| Assigned task |
Let the output be exactly the lines from the one containing "Image resolution: width=1133" through the end of the records below, both included.

Collected data entries
----------------------------------------
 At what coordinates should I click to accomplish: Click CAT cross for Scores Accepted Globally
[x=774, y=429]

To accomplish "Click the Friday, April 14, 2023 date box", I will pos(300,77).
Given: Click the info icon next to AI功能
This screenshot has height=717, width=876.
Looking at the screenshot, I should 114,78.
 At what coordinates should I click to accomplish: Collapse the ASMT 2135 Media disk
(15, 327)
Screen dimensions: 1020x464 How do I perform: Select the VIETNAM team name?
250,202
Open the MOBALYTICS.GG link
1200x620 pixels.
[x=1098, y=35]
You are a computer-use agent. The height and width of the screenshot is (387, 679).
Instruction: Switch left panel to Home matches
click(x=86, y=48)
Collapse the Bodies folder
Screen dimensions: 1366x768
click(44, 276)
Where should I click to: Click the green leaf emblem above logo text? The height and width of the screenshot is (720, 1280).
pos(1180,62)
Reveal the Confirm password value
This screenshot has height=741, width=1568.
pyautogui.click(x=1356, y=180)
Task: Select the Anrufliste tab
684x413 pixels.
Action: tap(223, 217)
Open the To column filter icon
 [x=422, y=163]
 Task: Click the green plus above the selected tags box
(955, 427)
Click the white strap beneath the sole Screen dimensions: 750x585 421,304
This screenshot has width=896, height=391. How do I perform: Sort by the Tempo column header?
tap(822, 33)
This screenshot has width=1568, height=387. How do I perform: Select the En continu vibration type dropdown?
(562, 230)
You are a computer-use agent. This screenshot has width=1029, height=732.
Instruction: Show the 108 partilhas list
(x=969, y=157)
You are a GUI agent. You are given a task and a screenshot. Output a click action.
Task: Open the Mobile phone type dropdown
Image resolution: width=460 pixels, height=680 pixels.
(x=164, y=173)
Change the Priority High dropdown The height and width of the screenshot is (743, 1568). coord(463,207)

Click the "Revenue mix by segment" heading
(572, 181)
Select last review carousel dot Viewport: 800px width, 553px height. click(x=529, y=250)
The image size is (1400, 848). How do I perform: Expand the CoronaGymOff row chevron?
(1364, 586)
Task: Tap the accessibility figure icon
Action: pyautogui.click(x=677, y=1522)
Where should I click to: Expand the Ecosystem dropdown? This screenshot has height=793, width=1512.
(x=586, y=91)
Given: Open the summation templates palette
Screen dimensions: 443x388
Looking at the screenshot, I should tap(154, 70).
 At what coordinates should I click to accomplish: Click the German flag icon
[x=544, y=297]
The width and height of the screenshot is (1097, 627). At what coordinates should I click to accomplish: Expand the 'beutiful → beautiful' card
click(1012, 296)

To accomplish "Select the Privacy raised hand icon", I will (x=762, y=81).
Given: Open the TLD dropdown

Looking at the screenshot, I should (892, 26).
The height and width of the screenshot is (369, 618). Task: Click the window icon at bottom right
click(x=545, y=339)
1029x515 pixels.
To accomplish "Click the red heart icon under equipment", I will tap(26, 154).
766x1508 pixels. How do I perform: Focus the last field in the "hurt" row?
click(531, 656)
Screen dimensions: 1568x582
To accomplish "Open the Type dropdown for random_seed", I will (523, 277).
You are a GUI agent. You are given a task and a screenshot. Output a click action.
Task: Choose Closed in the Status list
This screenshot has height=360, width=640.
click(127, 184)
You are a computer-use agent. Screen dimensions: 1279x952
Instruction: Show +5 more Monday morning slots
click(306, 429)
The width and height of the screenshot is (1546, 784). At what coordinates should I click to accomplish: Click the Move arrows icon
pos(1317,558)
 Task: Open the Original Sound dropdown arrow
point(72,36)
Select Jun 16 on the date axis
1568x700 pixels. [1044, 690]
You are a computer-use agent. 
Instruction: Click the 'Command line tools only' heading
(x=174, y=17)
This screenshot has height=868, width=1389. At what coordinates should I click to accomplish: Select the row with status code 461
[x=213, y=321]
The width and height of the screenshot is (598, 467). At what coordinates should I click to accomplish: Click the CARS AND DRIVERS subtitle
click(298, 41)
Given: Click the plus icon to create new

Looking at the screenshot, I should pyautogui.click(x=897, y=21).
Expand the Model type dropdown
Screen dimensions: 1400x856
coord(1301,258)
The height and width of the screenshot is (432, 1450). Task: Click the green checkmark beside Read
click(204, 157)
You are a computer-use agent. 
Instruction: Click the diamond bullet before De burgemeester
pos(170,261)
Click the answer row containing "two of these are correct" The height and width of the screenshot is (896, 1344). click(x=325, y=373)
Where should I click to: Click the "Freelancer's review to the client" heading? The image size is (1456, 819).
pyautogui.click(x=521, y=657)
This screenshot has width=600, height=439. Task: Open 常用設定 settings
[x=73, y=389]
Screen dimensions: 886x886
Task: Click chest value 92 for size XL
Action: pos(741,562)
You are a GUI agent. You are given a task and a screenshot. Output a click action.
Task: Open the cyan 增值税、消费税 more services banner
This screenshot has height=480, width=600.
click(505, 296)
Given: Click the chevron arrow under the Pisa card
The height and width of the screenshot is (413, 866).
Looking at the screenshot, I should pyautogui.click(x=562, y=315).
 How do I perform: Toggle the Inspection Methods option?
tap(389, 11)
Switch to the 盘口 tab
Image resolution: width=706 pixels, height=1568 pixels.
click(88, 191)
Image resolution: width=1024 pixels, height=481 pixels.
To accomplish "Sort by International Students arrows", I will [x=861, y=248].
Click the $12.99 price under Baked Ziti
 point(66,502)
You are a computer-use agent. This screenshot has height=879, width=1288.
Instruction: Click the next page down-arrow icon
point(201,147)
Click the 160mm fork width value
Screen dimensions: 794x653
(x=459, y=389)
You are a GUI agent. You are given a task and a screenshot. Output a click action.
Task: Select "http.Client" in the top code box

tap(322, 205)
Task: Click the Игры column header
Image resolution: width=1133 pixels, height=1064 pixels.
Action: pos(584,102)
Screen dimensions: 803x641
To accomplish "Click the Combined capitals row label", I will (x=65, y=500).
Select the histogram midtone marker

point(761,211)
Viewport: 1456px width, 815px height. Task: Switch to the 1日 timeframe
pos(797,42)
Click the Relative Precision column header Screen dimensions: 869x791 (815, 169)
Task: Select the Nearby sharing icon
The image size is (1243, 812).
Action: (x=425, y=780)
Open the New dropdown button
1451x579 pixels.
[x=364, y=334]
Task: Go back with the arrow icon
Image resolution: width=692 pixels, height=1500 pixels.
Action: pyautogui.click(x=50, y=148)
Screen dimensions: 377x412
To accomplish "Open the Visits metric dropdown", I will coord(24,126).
----------------------------------------
| Your response |
Image resolution: width=1133 pixels, height=1064 pixels.
Action: pos(584,102)
Screen dimensions: 803x641
To accomplish "Click the Combined capitals row label", I will (x=65, y=500).
Select the histogram midtone marker

point(761,211)
Viewport: 1456px width, 815px height. Task: Switch to the 1日 timeframe
pos(797,42)
Click the Relative Precision column header Screen dimensions: 869x791 (815, 169)
Task: Select the Nearby sharing icon
The image size is (1243, 812).
Action: (x=425, y=780)
Open the New dropdown button
1451x579 pixels.
[x=364, y=334]
Task: Go back with the arrow icon
Image resolution: width=692 pixels, height=1500 pixels.
Action: pyautogui.click(x=50, y=148)
Screen dimensions: 377x412
To accomplish "Open the Visits metric dropdown", I will coord(24,126).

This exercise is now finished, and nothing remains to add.